1. Field of the Invention
This invention relates to a semiconductor device, and more particularly to a semiconductor device suitable to power electronics and other applications.
2. Background Art
The ON resistance of a vertical power MOSFET (Metal-Oxide-Semiconductor Field Effect Transistor) greatly depends on the electric resistance of its conduction layer (drift layer). The dopant concentration that determines the electric resistance of the drift layer cannot exceed a maximum limit, which depends on the breakdown voltage of a p-n junction formed by the base and the drift layer. Thus there is a tradeoff between the device breakdown voltage and the ON resistance. Improving this tradeoff is important for devices with low power consumption. This tradeoff has a limit determined by the device material. Overcoming this limit is the way to realizing devices with low ON resistance beyond existing power devices.
As an example MOSFET for solving this problem, a structure is known as a “superjunction structure”, which is formed by p-type pillar regions and n-type pillar regions buried in the drift layer. In the superjunction structure, a non-doped layer is artificially produced by equalizing the amount of charge (amount of dopant) contained in the p-type pillar region and the n-type pillar region. Thus, with holding high breakdown voltage, a current is allowed to flow through the highly doped n-type pillar region, thereby realizing low ON resistance beyond the material limit. For holding high breakdown voltage, it is necessary to accurately control the amount of dopant in the n-type pillar region and the p-type pillar region.
In such a MOSFET with a superjunction structure formed in the drift layer, the design of the edge termination structure is also different from that of conventional power MOSFETs. Because the edge termination section as well as the device section needs to hold high breakdown voltage, the superjunction structure is formed also in the edge termination section. In this case, when the amount of dopant in the n-type pillar region is equal to that in the p-type pillar region, the breakdown voltage of the edge termination section decreases more significantly than that of the device section (cell section). JP 2000-277726A proposes a structure for preventing the decrease of breakdown voltage of the edge termination section where the edge termination section is formed from a high-resistance layer without a superjunction structure.
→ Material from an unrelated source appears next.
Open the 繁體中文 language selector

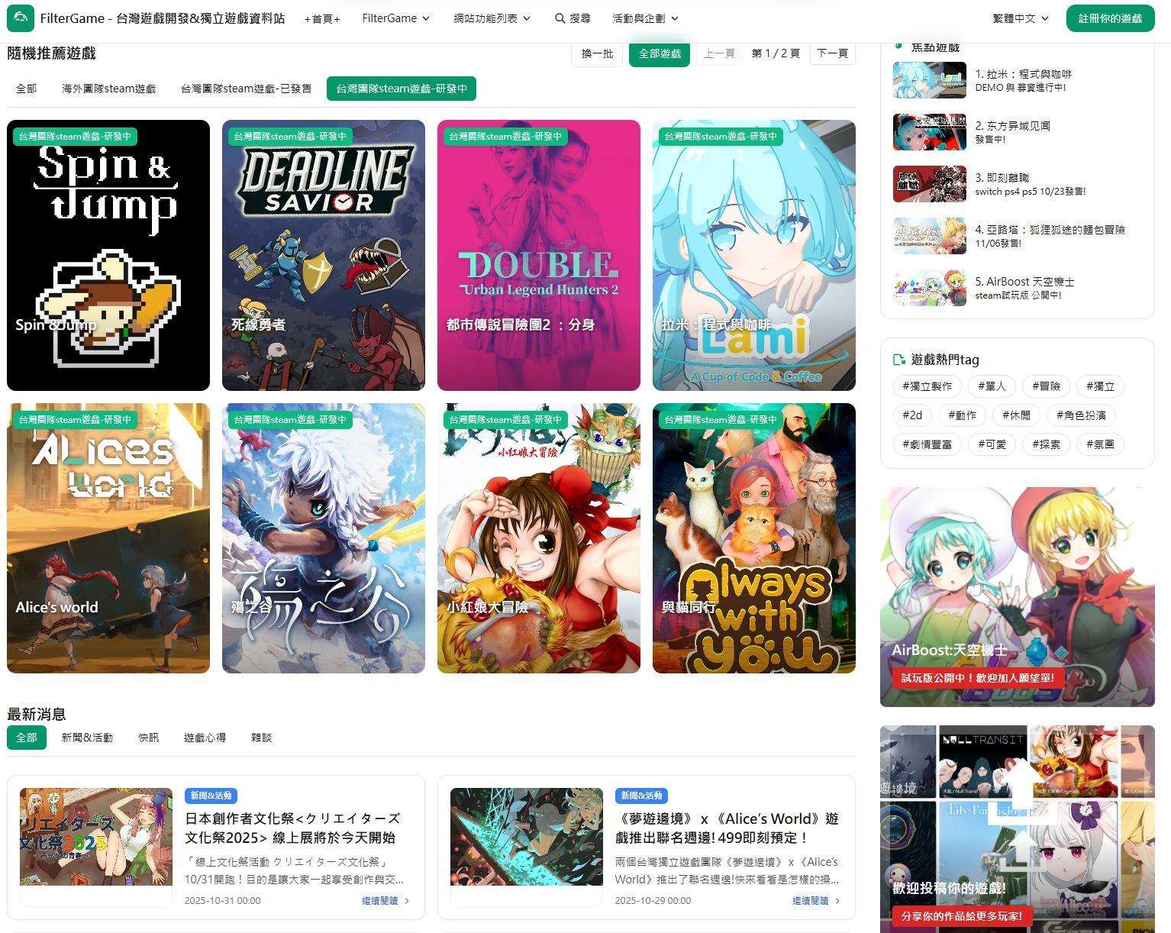click(1020, 18)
However, in this structure, the superjunction structure is discontinuous between the device section and the edge termination section. In the outermost portion of the superjunction structure, the dopant concentration in the p-type pillar region or n-type pillar region must be decreased to about half that in the cell section. For realizing such dopant concentration in the pillar region varied with position, the dose amount of ion implantation must be varied with position, or the opening width of the implantation mask must be varied. Varying the dose amount with position leads to decreased throughput such as implantation being divided into twice. On the other hand, varying the mask width can be easily realized by varying the lithography mask width. However, a conversion difference occurs between the lithography mask and the resist mask used for actual implantation. Dispersion in this conversion difference is equivalent to dispersion in the amount of dopant. Thus, unfortunately, the edge termination structure promising for high breakdown voltage in principle is difficult to realize and susceptible to process dispersion.
In the edge termination section without the “superjunction structure”, the depletion layer extends vertically and horizontally. Hence the electric field concentrates at the edge of the base connected to the source electrode. Even if a guard ring structure or a field plate structure is used for preventing electric field concentration at the base edge, electric field concentration occurs at the edge of the guard ring layer or the edge of the field plate electrode in the semiconductor layer of the edge termination section.
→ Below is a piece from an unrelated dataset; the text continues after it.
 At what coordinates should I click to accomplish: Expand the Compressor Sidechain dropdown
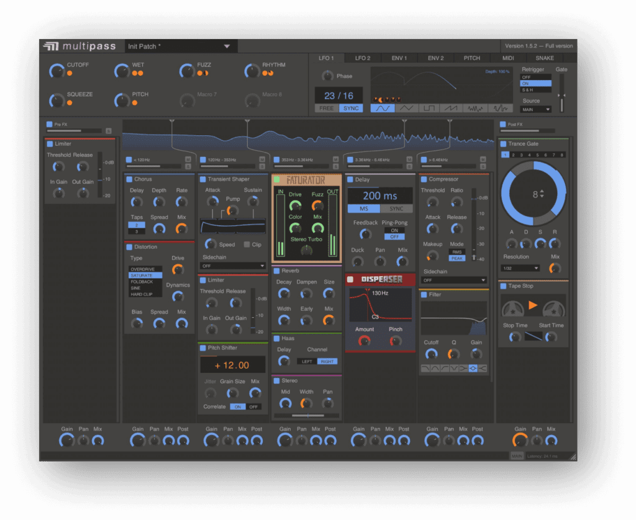(453, 280)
Even if a high breakdown voltage can be held by forming a high-resistance layer in the edge termination section without the “superjunction structure”, a sharp electric field peak may occur in the edge termination section. In this case, hot carriers generated by the high electric field degrades the field insulating film, and is likely to cause reliability degradation such as leak current variation, breakdown voltage variation, and breakdown. Furthermore, if an avalanche breakdown occurs in the edge termination section during application of high voltage, carriers due to the avalanche current further increases the electric field peak, and unfortunately, is likely to cause current concentration and device breakdown. Hence it is difficult to achieve high avalanche withstanding capability. Also in the recovery state after operation of the body diode, the vicinity of the base edge in the edge termination section is carrier-rich. Hence, with a high electric field peak, a local avalanche breakdown occurs, and is likely to cause device breakdown. Thus it is difficult to achieve high recovery capability.
In a structure disclosed in JP 2000-183350A, the edge termination section has a superjunction structure where the depth of p-type pillar regions is varied stepwise. However, in JP 2000-183350A, the edge termination section has no high-resistance layer, but has the same superjunction structure as the device section. Thus the decrease of breakdown voltage is likely to occur in the edge termination section because of variation in the amount of pillar dopant in the superjunction structure of the edge termination section.